Linear and non-linear optical properties of bi-metallic heterodimers
Abstract
Metal nanoparticles have attracted great scientific and technological interest in many application fields, mainly due to their ability to sustain Localized Surface Plasmon Polaritons (LSPP). Linear optical properties and LSPP resonances of metallic nanoparticles or nano-antennas have been well described, since decades, in the literature by extinction and/or scattering spectroscopies and by radiation patterns in direct or in Fourier space. However, much less is known on their non-linear optical properties, and on the role of LSPP resonances in the enhancement of these effects. Two-photon photoluminescence (TPPL) and second harmonic generation (SHG) are both prominent examples of nonlinear effects observed on metallic nanoparticles.
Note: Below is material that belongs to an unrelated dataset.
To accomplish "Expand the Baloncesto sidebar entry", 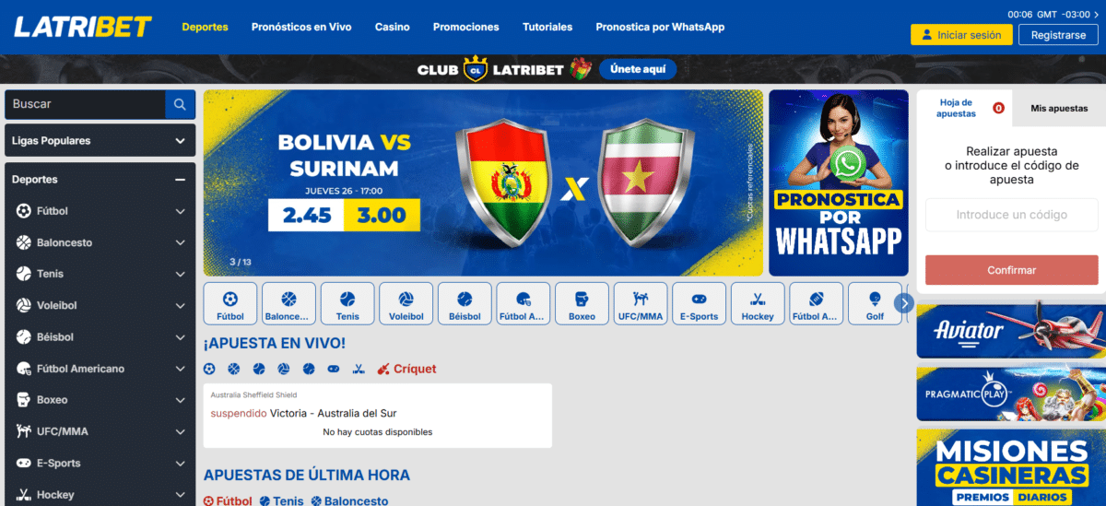I will [x=100, y=242].
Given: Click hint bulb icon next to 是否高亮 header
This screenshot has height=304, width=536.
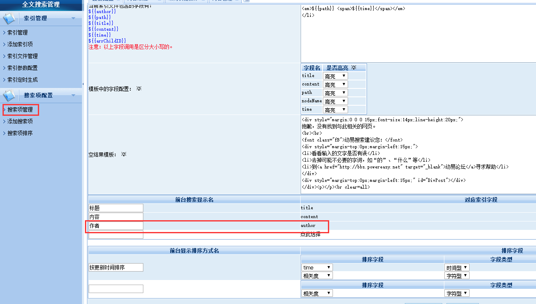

Compared to the TPPL process, a third-order process which intrinsically relies on a high local optical field, SHG additionally requires materials with a high second order susceptibility and an inversion symmetry breaking. Such selection rules have to be considered in addition to the ‘plasmonic molecular hybridization’ model, in order to understand the SHG and the TPPL efficiencies in metallic dimers. In this study, we focused on the linear and nonlinear optical characterization of Au-Al heterodimers (Fig1). These metallic dimers have been fabricated by a two-step electron-beam lithography process where the diameters of the Au and Al nanoparticles have been independently varied, as well as the gap distance. The linear optical properties (single dimer scattering spectra) and the non-linear optical properties (SHG and TPPL spectra) have been compared to understand the main physical phenomena involved.